The only thing that remains of the exam incident is the deep frustration and sadness I felt at realizing I had actually slept through something that mattered. I loved physics. I still do. I remember finding the professors I had for that course profoundly boring, but the flexible-sheet model of charge remains bright in my memory to this day.

Right now I have a job I’m fairly good at and that compensates me fairly well for my time. This late-rising nonsense is antithetical to the role I play there, but they tolerate it for the moment. I have a woman that loves me and that I love. I have a mortgage, which poses a steadfast demand for me to fulfill my obligations.

I’ve been trying to make this connection my whole life, it seems. Getting up early gives me the half hour I need to work out and guarantees the hour I need to be creative each day.  Yet I don’t manage it with any kind of reliability. At times I feel like there are two people in my head – the one that wants to sleep (or eat, or game), and the “real” me.

Some folks would say that I am offloading blame. I suppose I am, in a sense. But I acknowledge that fact in hopes that I mitigate it to some extent. I don’t know how to make my brain cooperate. Fully awake, I deeply regret my half-conscious decisions, but the regret does not change things one whit.

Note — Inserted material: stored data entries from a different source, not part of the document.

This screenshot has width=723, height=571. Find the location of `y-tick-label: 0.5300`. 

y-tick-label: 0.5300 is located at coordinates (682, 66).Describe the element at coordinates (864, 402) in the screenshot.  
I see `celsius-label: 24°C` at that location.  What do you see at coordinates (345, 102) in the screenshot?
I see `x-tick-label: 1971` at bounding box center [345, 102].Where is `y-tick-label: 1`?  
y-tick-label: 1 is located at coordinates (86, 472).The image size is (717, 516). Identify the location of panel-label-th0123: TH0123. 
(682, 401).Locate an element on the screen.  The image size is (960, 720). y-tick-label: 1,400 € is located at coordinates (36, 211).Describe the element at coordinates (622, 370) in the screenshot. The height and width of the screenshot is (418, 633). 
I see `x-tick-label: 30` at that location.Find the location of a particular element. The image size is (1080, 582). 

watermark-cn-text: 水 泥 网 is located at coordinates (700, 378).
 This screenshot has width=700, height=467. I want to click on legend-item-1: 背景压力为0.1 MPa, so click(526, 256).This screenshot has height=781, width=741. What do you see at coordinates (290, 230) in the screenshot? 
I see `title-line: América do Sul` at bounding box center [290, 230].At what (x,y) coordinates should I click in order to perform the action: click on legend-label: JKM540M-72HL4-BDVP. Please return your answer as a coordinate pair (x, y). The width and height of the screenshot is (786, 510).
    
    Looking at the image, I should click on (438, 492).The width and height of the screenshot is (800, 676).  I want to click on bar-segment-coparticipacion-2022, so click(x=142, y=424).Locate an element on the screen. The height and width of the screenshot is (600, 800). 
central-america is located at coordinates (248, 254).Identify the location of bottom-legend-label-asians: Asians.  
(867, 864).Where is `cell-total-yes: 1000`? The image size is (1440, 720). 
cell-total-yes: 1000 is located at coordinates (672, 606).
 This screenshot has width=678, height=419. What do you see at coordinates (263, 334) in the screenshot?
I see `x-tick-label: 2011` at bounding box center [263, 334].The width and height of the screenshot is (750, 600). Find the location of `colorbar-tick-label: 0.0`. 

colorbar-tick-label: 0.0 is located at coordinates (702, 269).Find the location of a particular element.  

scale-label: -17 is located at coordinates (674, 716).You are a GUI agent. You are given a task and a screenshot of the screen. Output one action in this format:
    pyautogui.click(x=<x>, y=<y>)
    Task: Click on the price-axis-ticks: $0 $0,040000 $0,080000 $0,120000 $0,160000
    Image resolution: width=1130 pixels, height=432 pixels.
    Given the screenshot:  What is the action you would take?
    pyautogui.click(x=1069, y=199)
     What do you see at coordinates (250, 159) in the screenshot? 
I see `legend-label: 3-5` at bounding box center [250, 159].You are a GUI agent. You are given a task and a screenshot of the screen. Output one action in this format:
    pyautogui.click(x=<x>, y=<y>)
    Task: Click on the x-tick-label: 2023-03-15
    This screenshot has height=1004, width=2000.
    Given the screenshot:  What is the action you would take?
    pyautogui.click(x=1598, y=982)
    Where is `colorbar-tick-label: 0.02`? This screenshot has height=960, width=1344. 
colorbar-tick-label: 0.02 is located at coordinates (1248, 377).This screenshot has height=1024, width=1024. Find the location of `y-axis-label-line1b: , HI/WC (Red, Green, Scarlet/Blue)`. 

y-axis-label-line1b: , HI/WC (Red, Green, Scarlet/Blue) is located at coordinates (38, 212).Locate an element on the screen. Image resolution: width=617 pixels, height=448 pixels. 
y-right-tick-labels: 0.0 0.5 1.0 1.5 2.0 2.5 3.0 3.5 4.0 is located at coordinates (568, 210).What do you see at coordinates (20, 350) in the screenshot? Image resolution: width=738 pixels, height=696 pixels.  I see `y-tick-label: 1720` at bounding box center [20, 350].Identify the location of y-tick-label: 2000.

Planning is the key, or so I’m told, but I’ve tried switching things up. I’ve put the alarm in other places, including outside of my room (no longer a practical option since my partner sleeps poorly to begin with). I’ve used multiple alarms. I’ve started projects that I am actually excited about. I’ve tried to move my sleep schedule. None of it has lasted past a couple of weeks.

There’s some part of me that simply fails this basic test. I wish I had a hopeful note to end this on, but I don’t. Sometimes failure isn’t making you better, it’s just making you fail.

I still feel good about my life. About the directions it’s headed. About the milestones I’m achieving and the dreams I’m dreaming. About the people around me. But that deep frustration, that sense of disconnection, persists. It haunts me.

At times I have felt the need to accept that this is something I cannot change, that I can only “route around” this problem. Many of my self-employment thought experiments are based on that notion; at times I fear for the day that my efforts to build my own business will crumble when I become shackled to the common routine by my own creations. At times I fear for the day when I have children to account for.

Perhaps these things won’t come to pass. Perhaps they will work out better. Perhaps I will find something in myself when they do come to pass.

All I can do for now is keep trying.